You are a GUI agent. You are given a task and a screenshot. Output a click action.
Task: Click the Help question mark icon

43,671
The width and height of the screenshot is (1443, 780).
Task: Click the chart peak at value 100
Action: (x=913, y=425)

▶ [Goal of the exercise]
Output the entries exactly. Leave nothing out.

▶ [Result below]
You are a GUI agent. You are given a task and a screenshot. Output a click action.
Task: Click the Help question mark icon

43,671
The width and height of the screenshot is (1443, 780).
Task: Click the chart peak at value 100
Action: (x=913, y=425)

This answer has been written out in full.